**Exercise prompt**
Copy the listing below line for line, keeping every character unchanged.

Item coordinate data
........
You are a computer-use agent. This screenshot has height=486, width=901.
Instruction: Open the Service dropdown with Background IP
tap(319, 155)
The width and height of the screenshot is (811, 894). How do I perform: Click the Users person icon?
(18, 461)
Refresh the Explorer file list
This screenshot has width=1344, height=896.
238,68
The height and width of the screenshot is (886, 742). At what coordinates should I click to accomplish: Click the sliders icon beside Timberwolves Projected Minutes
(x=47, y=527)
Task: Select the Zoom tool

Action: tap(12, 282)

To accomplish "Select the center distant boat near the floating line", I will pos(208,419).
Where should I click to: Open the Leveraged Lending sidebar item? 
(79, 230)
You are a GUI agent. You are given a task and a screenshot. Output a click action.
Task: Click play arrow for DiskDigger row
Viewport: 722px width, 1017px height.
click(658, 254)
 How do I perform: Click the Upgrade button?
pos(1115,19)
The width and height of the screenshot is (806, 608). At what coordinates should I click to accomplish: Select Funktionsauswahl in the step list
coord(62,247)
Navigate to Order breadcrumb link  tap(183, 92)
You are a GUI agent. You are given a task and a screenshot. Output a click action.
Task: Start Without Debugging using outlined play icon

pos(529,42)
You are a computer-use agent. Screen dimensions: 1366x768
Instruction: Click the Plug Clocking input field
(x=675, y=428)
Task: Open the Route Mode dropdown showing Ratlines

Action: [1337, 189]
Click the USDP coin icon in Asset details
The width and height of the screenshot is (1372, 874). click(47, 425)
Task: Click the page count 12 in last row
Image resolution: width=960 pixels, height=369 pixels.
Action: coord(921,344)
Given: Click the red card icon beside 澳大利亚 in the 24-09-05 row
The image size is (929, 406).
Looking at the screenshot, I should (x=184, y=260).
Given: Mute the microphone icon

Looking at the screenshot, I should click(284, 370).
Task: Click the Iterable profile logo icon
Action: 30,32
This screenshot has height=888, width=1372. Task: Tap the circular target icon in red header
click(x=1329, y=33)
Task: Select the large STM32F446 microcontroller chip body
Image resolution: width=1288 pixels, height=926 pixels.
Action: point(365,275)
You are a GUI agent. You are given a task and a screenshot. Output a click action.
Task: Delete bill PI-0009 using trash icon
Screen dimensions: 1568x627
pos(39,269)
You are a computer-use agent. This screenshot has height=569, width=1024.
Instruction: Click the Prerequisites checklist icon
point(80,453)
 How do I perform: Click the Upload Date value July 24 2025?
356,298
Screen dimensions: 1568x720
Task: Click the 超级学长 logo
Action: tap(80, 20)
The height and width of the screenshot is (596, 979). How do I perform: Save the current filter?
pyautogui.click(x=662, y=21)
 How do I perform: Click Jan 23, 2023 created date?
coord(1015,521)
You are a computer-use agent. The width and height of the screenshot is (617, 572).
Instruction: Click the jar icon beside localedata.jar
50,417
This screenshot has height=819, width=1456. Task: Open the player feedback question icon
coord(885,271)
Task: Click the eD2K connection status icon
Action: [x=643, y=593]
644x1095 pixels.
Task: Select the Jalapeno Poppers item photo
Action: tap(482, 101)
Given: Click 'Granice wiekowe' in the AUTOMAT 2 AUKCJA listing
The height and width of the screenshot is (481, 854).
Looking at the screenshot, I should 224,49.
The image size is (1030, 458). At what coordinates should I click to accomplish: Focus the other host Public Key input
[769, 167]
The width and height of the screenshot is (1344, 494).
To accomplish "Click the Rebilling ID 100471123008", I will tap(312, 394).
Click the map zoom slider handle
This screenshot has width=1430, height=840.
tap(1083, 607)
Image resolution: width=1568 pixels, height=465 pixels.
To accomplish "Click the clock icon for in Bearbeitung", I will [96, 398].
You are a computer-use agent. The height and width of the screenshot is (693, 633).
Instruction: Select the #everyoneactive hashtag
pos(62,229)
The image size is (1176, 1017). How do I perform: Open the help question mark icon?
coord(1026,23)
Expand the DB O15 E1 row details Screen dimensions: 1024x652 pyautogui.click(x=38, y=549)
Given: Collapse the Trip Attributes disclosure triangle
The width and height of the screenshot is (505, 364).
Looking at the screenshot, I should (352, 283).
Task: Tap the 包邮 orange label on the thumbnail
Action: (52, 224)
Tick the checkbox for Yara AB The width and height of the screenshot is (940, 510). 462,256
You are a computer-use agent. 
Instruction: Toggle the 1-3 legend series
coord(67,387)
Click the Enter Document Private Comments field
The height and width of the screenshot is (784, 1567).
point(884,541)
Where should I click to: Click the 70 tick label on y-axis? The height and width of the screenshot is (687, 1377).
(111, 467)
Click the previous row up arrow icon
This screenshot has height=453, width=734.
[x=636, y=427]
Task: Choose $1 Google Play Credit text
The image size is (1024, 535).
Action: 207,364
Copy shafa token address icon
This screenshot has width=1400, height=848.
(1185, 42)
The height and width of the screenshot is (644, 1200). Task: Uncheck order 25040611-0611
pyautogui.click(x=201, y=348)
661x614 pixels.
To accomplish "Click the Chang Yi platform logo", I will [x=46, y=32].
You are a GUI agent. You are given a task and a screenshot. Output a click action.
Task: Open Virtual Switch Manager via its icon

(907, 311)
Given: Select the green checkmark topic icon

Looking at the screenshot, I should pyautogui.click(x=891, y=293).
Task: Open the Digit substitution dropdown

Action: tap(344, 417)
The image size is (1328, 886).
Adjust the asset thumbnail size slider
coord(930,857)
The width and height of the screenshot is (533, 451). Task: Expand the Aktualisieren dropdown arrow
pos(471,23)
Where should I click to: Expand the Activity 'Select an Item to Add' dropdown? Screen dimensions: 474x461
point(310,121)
........
**Result of this exercise**
You are a computer-use agent. This screenshot has height=486, width=901.
Instruction: Open the Service dropdown with Background IP
tap(319, 155)
The width and height of the screenshot is (811, 894). How do I perform: Click the Users person icon?
(18, 461)
Refresh the Explorer file list
This screenshot has width=1344, height=896.
238,68
The height and width of the screenshot is (886, 742). At what coordinates should I click to accomplish: Click the sliders icon beside Timberwolves Projected Minutes
(x=47, y=527)
Task: Select the Zoom tool

Action: tap(12, 282)

To accomplish "Select the center distant boat near the floating line", I will pos(208,419).
Where should I click to: Open the Leveraged Lending sidebar item? 
(79, 230)
You are a GUI agent. You are given a task and a screenshot. Output a click action.
Task: Click play arrow for DiskDigger row
Viewport: 722px width, 1017px height.
click(658, 254)
 How do I perform: Click the Upgrade button?
pos(1115,19)
The width and height of the screenshot is (806, 608). At what coordinates should I click to accomplish: Select Funktionsauswahl in the step list
coord(62,247)
Navigate to Order breadcrumb link  tap(183, 92)
You are a GUI agent. You are given a task and a screenshot. Output a click action.
Task: Start Without Debugging using outlined play icon

pos(529,42)
You are a computer-use agent. Screen dimensions: 1366x768
Instruction: Click the Plug Clocking input field
(x=675, y=428)
Task: Open the Route Mode dropdown showing Ratlines

Action: [1337, 189]
Click the USDP coin icon in Asset details
The width and height of the screenshot is (1372, 874). click(47, 425)
Task: Click the page count 12 in last row
Image resolution: width=960 pixels, height=369 pixels.
Action: coord(921,344)
Given: Click the red card icon beside 澳大利亚 in the 24-09-05 row
The image size is (929, 406).
Looking at the screenshot, I should (x=184, y=260).
Given: Mute the microphone icon

Looking at the screenshot, I should click(284, 370).
Task: Click the Iterable profile logo icon
Action: 30,32
This screenshot has height=888, width=1372. Task: Tap the circular target icon in red header
click(x=1329, y=33)
Task: Select the large STM32F446 microcontroller chip body
Image resolution: width=1288 pixels, height=926 pixels.
Action: point(365,275)
You are a GUI agent. You are given a task and a screenshot. Output a click action.
Task: Delete bill PI-0009 using trash icon
Screen dimensions: 1568x627
pos(39,269)
You are a computer-use agent. This screenshot has height=569, width=1024.
Instruction: Click the Prerequisites checklist icon
point(80,453)
 How do I perform: Click the Upload Date value July 24 2025?
356,298
Screen dimensions: 1568x720
Task: Click the 超级学长 logo
Action: tap(80, 20)
The height and width of the screenshot is (596, 979). How do I perform: Save the current filter?
pyautogui.click(x=662, y=21)
 How do I perform: Click Jan 23, 2023 created date?
coord(1015,521)
You are a computer-use agent. The width and height of the screenshot is (617, 572).
Instruction: Click the jar icon beside localedata.jar
50,417
This screenshot has height=819, width=1456. Task: Open the player feedback question icon
coord(885,271)
Task: Click the eD2K connection status icon
Action: [x=643, y=593]
644x1095 pixels.
Task: Select the Jalapeno Poppers item photo
Action: tap(482, 101)
Given: Click 'Granice wiekowe' in the AUTOMAT 2 AUKCJA listing
The height and width of the screenshot is (481, 854).
Looking at the screenshot, I should 224,49.
The image size is (1030, 458). At what coordinates should I click to accomplish: Focus the other host Public Key input
[769, 167]
The width and height of the screenshot is (1344, 494).
To accomplish "Click the Rebilling ID 100471123008", I will tap(312, 394).
Click the map zoom slider handle
This screenshot has width=1430, height=840.
tap(1083, 607)
Image resolution: width=1568 pixels, height=465 pixels.
To accomplish "Click the clock icon for in Bearbeitung", I will [96, 398].
You are a computer-use agent. The height and width of the screenshot is (693, 633).
Instruction: Select the #everyoneactive hashtag
pos(62,229)
The image size is (1176, 1017). How do I perform: Open the help question mark icon?
coord(1026,23)
Expand the DB O15 E1 row details Screen dimensions: 1024x652 pyautogui.click(x=38, y=549)
Given: Collapse the Trip Attributes disclosure triangle
The width and height of the screenshot is (505, 364).
Looking at the screenshot, I should (352, 283).
Task: Tap the 包邮 orange label on the thumbnail
Action: (52, 224)
Tick the checkbox for Yara AB The width and height of the screenshot is (940, 510). 462,256
You are a computer-use agent. 
Instruction: Toggle the 1-3 legend series
coord(67,387)
Click the Enter Document Private Comments field
The height and width of the screenshot is (784, 1567).
point(884,541)
Where should I click to: Click the 70 tick label on y-axis? The height and width of the screenshot is (687, 1377).
(111, 467)
Click the previous row up arrow icon
This screenshot has height=453, width=734.
[x=636, y=427]
Task: Choose $1 Google Play Credit text
The image size is (1024, 535).
Action: 207,364
Copy shafa token address icon
This screenshot has width=1400, height=848.
(1185, 42)
The height and width of the screenshot is (644, 1200). Task: Uncheck order 25040611-0611
pyautogui.click(x=201, y=348)
661x614 pixels.
To accomplish "Click the Chang Yi platform logo", I will [x=46, y=32].
You are a GUI agent. You are given a task and a screenshot. Output a click action.
Task: Open Virtual Switch Manager via its icon

(907, 311)
Given: Select the green checkmark topic icon

Looking at the screenshot, I should pyautogui.click(x=891, y=293).
Task: Open the Digit substitution dropdown

Action: tap(344, 417)
The image size is (1328, 886).
Adjust the asset thumbnail size slider
coord(930,857)
The width and height of the screenshot is (533, 451). Task: Expand the Aktualisieren dropdown arrow
pos(471,23)
Where should I click to: Expand the Activity 'Select an Item to Add' dropdown? Screen dimensions: 474x461
point(310,121)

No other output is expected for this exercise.